[[ Excerpted records, beginning ]]

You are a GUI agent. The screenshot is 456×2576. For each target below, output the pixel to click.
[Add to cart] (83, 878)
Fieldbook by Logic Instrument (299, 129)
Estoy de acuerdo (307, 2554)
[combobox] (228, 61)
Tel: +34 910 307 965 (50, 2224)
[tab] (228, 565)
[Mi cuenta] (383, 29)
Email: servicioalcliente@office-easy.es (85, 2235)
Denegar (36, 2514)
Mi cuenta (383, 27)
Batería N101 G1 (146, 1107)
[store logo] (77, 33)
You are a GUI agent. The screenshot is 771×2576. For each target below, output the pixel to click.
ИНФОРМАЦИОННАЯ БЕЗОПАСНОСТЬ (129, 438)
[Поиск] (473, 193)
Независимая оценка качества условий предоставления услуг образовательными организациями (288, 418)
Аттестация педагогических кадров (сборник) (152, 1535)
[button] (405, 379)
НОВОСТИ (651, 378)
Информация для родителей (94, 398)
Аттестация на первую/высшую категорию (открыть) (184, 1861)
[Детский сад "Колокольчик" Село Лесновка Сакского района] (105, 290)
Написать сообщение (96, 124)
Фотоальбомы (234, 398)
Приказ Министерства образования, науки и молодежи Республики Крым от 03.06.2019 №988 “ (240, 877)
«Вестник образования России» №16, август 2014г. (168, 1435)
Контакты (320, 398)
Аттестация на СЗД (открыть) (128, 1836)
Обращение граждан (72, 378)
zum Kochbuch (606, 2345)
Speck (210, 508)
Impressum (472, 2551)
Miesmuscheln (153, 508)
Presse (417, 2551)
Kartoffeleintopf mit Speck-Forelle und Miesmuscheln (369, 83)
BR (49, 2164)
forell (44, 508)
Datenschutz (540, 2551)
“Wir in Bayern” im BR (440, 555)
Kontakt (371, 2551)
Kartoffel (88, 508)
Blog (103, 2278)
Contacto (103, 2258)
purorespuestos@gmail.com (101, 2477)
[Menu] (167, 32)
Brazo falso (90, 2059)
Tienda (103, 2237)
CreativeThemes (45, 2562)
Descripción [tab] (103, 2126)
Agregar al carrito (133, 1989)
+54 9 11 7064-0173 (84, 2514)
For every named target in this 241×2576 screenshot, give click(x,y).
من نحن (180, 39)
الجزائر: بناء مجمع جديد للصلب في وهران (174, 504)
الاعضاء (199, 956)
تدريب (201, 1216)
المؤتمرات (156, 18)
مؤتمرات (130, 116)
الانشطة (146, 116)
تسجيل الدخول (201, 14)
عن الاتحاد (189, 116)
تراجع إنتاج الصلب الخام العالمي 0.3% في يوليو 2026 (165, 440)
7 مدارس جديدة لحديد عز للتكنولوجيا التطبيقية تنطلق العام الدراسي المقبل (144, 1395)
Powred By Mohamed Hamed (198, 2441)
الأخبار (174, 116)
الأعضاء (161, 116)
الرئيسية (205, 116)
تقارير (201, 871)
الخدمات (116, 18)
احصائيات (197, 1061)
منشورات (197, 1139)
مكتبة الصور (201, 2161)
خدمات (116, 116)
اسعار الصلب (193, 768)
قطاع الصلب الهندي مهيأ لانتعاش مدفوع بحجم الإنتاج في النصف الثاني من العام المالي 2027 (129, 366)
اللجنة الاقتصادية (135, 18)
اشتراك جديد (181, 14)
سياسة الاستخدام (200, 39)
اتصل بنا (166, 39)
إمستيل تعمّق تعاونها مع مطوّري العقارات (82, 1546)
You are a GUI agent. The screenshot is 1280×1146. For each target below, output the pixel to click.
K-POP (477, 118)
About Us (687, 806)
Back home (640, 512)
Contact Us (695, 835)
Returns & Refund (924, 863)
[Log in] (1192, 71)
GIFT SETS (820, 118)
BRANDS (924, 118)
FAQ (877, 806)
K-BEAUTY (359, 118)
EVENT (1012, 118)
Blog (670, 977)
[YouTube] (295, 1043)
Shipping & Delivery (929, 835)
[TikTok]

[[ Excerpted records, end ]]

### Task to complete:
Which lines in the listing above hold the word "الصلب"? Show each of them.

### Solution to the exercise:
تراجع إنتاج الصلب الخام العالمي 0.3% في يوليو 2026 (165, 440)
اسعار الصلب (193, 768)
قطاع الصلب الهندي مهيأ لانتعاش مدفوع بحجم الإنتاج في النصف الثاني من العام المالي 2027 (129, 366)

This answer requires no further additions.